Elle épouse vers 851 ou 852 Louis II le Jeune, que son père Lothaire 1er a investit de la dignité impériale en 850. Lothaire meurt en 855 et Louis hérite de l'Italie. Vers 868, elle organise une entrevue entre le pape Adrien II et son beau-frère Lothaire II qui cherche à résoudre sa situation matrimoniale, espérant répudier son épouse Teutberge pour épouser sa maîtresse Waldrade et légitimer leurs enfants. Mais l'entrevue est un échec et Lothaire II meurt le 8 août 869 sans fils légitime.

Il semble qu'Engelberge accompagnait son mari lors d'une expédition contre Adalgis, prince de Bénévent, lorsque ce dernier fut capturé en août 871. C'est l'évêque de Bénévent qui réussi à négocier et obtenir sa libération. Louis II meurt le 12 avril 875.
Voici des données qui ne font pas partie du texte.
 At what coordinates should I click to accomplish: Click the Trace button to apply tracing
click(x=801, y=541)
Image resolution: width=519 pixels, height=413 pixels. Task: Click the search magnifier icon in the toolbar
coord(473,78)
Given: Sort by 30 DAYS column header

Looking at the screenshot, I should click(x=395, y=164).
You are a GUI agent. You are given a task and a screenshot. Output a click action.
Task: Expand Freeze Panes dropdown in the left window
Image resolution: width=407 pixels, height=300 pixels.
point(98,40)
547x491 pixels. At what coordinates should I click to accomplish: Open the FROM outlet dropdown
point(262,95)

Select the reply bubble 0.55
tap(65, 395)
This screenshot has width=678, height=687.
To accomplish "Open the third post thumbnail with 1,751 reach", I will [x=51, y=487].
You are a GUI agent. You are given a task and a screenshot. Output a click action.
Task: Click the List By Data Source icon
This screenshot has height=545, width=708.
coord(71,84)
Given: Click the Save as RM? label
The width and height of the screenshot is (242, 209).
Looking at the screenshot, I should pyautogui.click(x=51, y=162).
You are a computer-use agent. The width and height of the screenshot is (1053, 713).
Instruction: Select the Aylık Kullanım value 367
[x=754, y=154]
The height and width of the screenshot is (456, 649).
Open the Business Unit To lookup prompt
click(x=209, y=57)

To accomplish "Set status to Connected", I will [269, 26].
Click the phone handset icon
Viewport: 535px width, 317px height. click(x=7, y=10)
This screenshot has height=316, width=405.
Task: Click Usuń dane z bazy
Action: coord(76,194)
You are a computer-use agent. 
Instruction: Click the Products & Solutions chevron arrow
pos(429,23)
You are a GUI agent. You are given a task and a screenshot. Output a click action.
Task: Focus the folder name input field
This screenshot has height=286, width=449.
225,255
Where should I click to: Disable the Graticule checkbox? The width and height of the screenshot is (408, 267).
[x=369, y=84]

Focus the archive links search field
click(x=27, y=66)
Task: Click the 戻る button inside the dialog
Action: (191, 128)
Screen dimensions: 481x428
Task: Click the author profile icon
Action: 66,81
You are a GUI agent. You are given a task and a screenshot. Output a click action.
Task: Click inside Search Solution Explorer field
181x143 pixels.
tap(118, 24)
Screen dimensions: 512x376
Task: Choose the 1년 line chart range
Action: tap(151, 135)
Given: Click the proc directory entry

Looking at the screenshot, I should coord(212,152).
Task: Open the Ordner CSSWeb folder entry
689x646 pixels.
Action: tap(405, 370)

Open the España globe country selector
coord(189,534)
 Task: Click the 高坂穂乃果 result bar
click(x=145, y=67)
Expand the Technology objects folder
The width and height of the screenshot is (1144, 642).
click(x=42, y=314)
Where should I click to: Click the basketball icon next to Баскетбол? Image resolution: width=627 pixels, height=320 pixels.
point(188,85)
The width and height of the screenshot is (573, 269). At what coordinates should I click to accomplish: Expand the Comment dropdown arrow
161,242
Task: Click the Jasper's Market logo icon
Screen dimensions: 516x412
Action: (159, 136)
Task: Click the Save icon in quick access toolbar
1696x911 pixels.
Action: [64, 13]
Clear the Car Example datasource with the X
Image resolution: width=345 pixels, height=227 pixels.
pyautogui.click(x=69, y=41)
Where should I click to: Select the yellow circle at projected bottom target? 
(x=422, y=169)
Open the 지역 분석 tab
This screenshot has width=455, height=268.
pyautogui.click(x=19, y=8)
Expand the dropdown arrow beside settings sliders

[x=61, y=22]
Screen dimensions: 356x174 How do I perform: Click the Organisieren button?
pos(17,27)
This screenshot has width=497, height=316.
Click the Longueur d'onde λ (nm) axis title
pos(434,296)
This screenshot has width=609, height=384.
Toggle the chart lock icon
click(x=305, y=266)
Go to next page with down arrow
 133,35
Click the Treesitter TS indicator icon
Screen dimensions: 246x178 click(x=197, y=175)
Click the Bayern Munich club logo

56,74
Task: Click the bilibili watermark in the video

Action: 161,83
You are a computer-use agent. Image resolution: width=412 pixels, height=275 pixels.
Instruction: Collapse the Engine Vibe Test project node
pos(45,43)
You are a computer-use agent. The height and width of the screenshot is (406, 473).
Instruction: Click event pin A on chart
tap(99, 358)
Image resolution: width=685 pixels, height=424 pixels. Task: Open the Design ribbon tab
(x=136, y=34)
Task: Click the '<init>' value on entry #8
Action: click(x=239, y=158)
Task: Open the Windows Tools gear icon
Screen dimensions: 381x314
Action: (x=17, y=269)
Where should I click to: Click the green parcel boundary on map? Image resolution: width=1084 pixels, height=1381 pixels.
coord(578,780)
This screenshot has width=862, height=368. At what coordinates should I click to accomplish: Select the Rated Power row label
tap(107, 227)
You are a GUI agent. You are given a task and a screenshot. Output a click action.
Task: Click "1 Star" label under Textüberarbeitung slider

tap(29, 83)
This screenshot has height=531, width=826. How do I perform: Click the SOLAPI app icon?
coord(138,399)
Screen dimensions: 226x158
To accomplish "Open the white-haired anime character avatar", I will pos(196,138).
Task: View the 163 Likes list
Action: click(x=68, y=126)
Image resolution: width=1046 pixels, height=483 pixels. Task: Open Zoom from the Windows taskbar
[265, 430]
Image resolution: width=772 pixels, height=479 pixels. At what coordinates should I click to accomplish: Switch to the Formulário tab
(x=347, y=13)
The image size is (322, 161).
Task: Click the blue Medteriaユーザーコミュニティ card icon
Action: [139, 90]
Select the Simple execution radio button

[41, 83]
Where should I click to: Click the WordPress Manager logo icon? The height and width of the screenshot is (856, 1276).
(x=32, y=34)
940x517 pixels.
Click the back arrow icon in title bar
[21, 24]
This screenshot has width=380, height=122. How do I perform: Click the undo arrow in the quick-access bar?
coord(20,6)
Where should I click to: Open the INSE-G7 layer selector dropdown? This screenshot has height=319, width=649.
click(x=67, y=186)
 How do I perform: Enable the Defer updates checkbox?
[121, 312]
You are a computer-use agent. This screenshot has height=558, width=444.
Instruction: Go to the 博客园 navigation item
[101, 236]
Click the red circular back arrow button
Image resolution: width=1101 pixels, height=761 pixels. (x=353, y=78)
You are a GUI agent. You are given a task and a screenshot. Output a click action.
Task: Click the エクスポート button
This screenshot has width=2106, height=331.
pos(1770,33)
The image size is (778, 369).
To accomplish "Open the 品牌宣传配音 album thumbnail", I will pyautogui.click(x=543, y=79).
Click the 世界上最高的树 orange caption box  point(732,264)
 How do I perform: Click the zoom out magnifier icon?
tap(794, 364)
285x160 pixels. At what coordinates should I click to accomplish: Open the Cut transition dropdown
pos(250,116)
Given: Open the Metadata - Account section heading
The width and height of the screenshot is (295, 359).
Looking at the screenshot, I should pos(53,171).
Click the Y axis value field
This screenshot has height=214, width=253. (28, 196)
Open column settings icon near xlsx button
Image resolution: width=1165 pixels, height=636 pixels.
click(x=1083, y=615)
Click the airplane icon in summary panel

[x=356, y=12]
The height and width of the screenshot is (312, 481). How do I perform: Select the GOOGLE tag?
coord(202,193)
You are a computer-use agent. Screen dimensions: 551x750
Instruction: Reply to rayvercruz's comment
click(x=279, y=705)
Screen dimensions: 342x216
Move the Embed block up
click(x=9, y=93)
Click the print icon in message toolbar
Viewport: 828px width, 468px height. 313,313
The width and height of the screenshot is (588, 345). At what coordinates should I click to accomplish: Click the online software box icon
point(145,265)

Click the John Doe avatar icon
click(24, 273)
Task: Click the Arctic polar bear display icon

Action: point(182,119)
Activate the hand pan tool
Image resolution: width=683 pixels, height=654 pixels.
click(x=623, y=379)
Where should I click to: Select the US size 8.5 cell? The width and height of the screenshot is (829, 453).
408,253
Veuve, elle devient religieuse en rejoignant l'abbaye Saint-Sauveur de Brescia en 868, où elle succède à sa fille Gisèle. En 880, son gendre Boson se proclame roi en Provence et l'empereur Charles le Gros la soupçonne de le soutenir, aussi la fait-il enfermer dans un couvent en Alémanie*, pour lui permettre de revenir en Italie en 882, après la défaite de Boson. Elle favorise l'accession de son petit-fils Louis à la tête du royaume, avant de se retirer dans l'abbaye Saint Sixte de Plaisance en 896.